Auffordern statt durchsetzen: Bischof Felix Gmür nimmt gegen die Durchsetzungsinitiative Stellung. | © 2012 Gregor Gander
Auffordern statt durchsetzen: Bischof Felix Gmür nimmt gegen die Durchsetzungsinitiative Stellung. | © 2012 Gregor Gander

«Wenn es um Menschenrechte und Menschenwürde geht, darf die Kirche nicht schweigen, sagt der Bischof Felix Gmür. Er sich damit gegen die Durchsetzungs-Initative, über die am 28. Februar abgestimmt wird. In einer heute auf dem Portal kath.ch erstmals veröffentlichten  Stellungnahme und einem Interview bezeichnet der Basler Bischof die Initiative als Sie ist «unverhältnismässig, unzumutbar und ungerecht». Wir veröffentlichen die beiden Äusserungen im Wortlaut.

Durchsetzungsinitiative – lassen wir uns von der Angst nicht verteufeln!

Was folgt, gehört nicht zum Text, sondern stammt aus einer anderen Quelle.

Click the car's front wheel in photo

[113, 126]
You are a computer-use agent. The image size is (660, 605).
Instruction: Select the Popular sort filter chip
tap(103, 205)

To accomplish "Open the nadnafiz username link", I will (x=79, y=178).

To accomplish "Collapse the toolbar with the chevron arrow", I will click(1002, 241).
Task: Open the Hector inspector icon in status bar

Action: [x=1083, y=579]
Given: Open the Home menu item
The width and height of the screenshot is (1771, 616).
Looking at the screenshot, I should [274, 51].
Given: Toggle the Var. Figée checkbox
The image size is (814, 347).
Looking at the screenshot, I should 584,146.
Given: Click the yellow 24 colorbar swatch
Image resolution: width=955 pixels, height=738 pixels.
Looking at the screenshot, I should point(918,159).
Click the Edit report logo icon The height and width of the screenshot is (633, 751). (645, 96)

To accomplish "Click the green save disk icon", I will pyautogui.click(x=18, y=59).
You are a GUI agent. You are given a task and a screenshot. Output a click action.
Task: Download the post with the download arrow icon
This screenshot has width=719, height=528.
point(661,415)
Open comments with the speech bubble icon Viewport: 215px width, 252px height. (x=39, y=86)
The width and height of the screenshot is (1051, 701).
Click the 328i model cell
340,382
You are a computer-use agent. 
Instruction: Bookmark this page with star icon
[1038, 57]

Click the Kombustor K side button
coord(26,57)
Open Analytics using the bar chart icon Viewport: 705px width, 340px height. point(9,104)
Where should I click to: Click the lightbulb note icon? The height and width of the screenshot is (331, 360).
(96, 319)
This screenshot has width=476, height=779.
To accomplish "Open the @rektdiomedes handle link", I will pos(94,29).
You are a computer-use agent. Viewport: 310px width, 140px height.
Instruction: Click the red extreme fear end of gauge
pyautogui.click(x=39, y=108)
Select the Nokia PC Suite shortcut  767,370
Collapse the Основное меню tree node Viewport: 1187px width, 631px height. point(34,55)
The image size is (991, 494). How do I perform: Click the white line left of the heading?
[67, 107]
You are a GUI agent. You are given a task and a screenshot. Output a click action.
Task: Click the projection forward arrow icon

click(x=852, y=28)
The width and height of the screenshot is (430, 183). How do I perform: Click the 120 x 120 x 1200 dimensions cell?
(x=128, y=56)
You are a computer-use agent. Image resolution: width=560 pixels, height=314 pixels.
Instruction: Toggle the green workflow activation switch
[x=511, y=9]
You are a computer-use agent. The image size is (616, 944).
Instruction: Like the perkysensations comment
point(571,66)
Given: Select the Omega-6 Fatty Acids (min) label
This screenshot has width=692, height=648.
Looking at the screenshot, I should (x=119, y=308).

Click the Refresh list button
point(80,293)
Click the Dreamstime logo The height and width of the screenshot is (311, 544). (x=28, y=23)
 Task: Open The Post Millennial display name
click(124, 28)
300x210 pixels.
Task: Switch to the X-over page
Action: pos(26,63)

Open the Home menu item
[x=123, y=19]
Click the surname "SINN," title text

Angst geht um. Es ist diesmal weniger die Angst vor Arbeitsplatzverlust oder Klimawandel, sondern die Angst vor dem Ausländer, dem Menschen unter uns ohne Schweizer Pass. Man spricht vom Ausländer, meint aber den Fremden. Denn das Fremde ist, was Angst bereitet. Ausländer sind schon lange unsere Ehepartner, Freunde, Arbeitskollegen, auf die wir nicht mehr verzichten wollen. Sie inspirieren uns in der Wirtschaft, Wissenschaft, Kultur, Sport, Kirche. In der Schweiz haben wir eine lange Tradition, das Fremde zum Partner zu machen. Für unser rohstoffarmes Land ist diese Tradition eine wichtige Ressource. Internationale Firmen entscheiden sich für die Schweiz, weil sie hier transkulturelle Kompetenz und Rechtssicherheit vorfinden. Sie ist die Basis für Innovation und sozialen Frieden. Lassen wir uns von der Angst nicht verteufeln: Bleiben wir offen für Neues, sorgen dafür, dass sich Ausländerinnen und Ausländer hier integrieren und die Gesetze achten, aber lehnen wir es ab, dass für sie spezielle Gesetze gelten sollen.

Herr Bischof, was verbinden Sie mit dem Wort «durchsetzen»?
Im sozialen Kontext bedeutet es, dass andere sich dem eigenen Willen unterordnen müssen.

Sie engagieren sich gegen die Durchsetzungsinitiative der SVP. Warum?
Sie ist unverhältnismässig, unzumutbar und ungerecht.

Wie meinen Sie das?
Der wichtigste Rohstoff der Schweiz ist die soziale Stabilität. Die Schweiz hat es immer verstanden, das Fremde zum Partner zu machen, zu lernen, zu integrieren. Was wäre unsere Wirtschaft, Wissenschaft, Kultur, Sport, Kirche ohne Ausländer? Unvorstellbar, dass für einen grossen Anteil unserer Bevölkerung spezielle Gesetze gelten.

Gibt es auch Fälle, bei denen Sie die Durchsetzung einer Strafe – verbunden mit einem Landesverweis – befürworten könnten?
Ja, aber ein solcher Entscheid muss rechtsstaatlich begründet sein. Mit den heutigen Gesetzen ist dies gewährleistet und bereits der Fall.

Sie sind als Bischof von Basel einem Gegenkomitee zur Durchsetzungsinitiative beigetreten und setzen damit ein starkes Zeichen, dass die Kirche zu politischen Themen nicht schweigen kann oder will. Konnten oder wollten Sie nicht anders?
Wenn es um Menschenrechte und Menschenwürde geht, darf die Kirche nicht schweigen.

Müsste sich in einer solchen wichtigen Frage nicht die gesamte Kirchenleitung, also die Schweizer Bischofskonferenz zu Wort melden?
Die Bischofskonferenz tut dies mit einer Mitteilung von Justitia et Pax und Migratio. Zudem engagieren sich die einzelnen Bischöfe auf eigene Weise.

Kann oder darf man Ihre Haltung auch als Aufforderung zur Stimmabgabe verstehen?
Ja – die Leute sollen abstimmen und als freie Bürger und mündige Christen entscheiden.

Welches Wort würden Sie dem Begriff «durchsetzen» entgegenstellen?
«Auffordern». Ich finde, wir dürfen die Menschen, die zu uns stossen, dazu auffordern, sich gewinnbringend in unsere Kultur zu integrieren. Mit «Auffordern» ist einerseits eine Einladung verbunden, andererseits eine Forderung – das finde ich angemessen und selbstverständlich.